My understanding is that this race is going away entirely because
there will be no more closed() when the new v, ok := <-c
is introduced.

Andrew Gerrand

unread,
Feb 3, 2011, 12:01:31 PM2/3/11
to ⚛, golang-nuts
On 4 February 2011 03:13, ⚛ <0xe2.0x...@gmail.com> wrote:
> On Feb 3, 1:52 pm, Andrew Gerrand <a...@golang.org> wrote:
>> On 3 February 2011 23:36, ⚛ <0xe2.0x9a.0...@gmail.com> wrote:
>>
>> > I am a little confused by this. The 'close' operation is *not*
>> > required for construction of general-purpose concurrent programs (and
>> > Go has a garbage collector). Why not remove it completely?
>>
>> Close is a convenience that simplifies sending a finite set of values
>> down a channel and ranging over it at the receiving end.
>
> Yes. But supposing closing a channel is removed from the language, the
> "for ... range channel" construct could still be used.
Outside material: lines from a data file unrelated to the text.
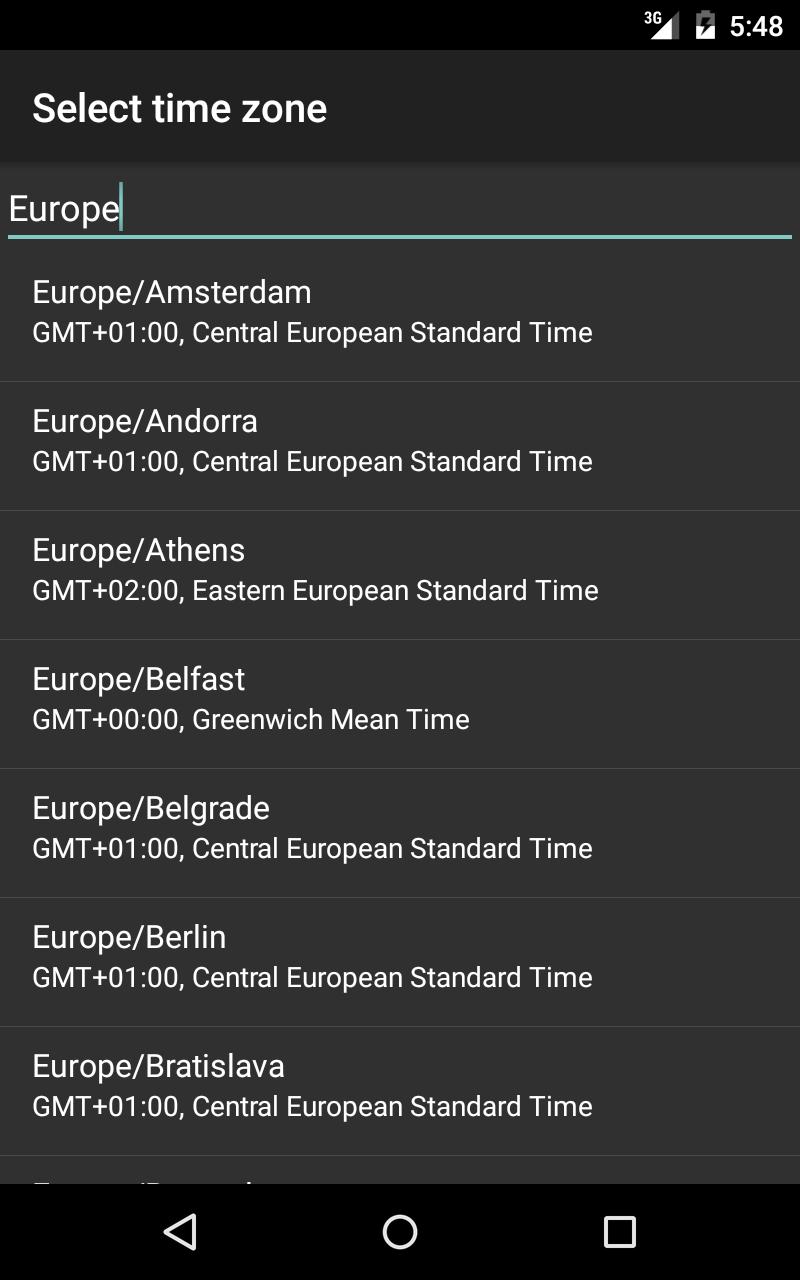Tap Amsterdam's Central European Standard Time subtitle

[312, 333]
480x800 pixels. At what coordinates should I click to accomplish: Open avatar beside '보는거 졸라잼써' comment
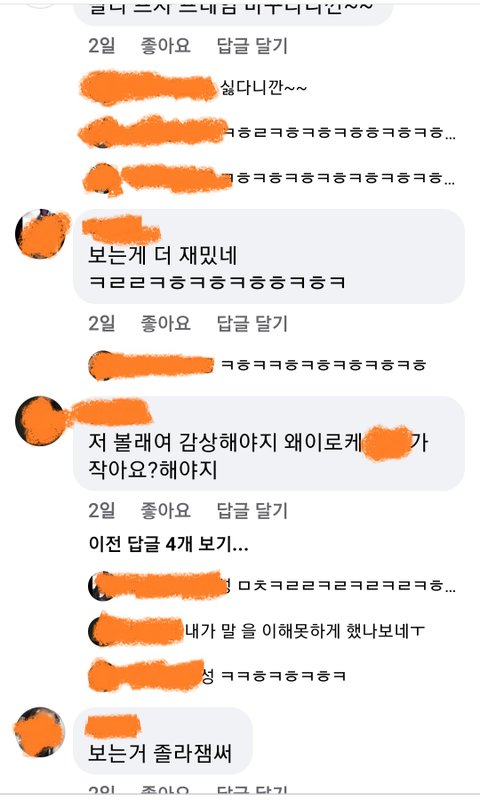[x=40, y=733]
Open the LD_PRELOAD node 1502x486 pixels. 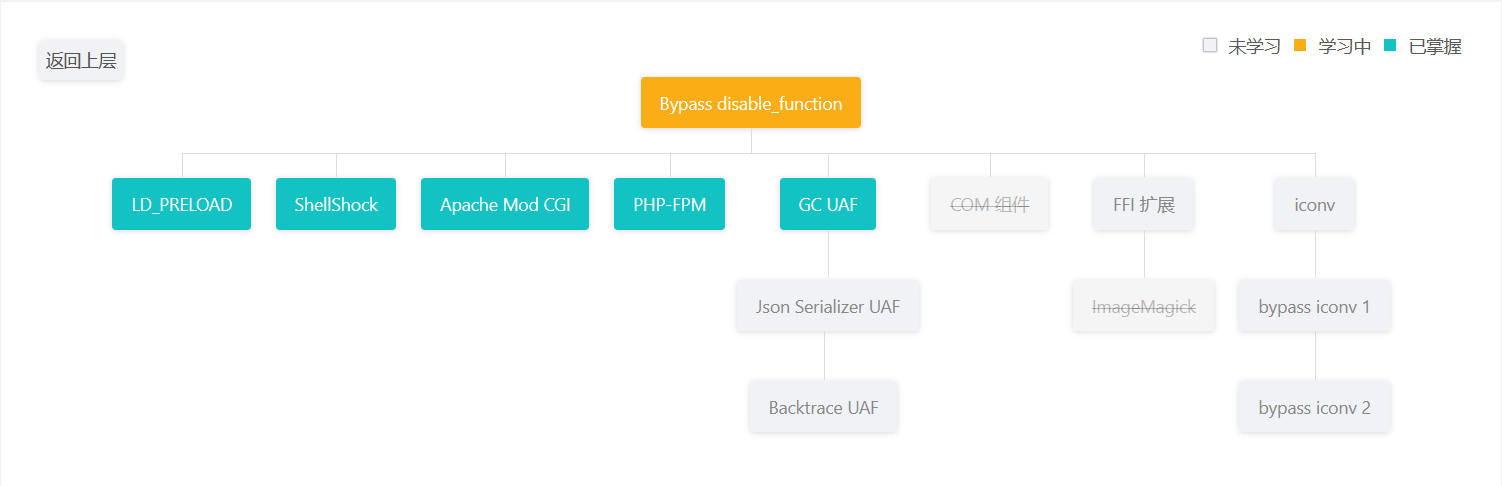181,205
The difference
> would be that the programmer would have to explicitly break from the
> loop when the last element is detected.
>
>> The upcoming changes make it possible to detect a channel is closed
>> only at the receiving end. This should allow us to keep the
>> convenience of close while removing tricky the handling of race
>> conditions and confusion created by its misuse.
>>
>> Andrew
>
> In my opinion, the proposed future addition (= a receive expression
> will return the received value and an optional boolean indicating
> whether the channel has been closed) will leave the tricky race
> conditions and confusions due to misuse at approximately the same
> level as they are right now.

These tricky race conditions are caused by people using closed() on
the sending side to coordinate multiple senders.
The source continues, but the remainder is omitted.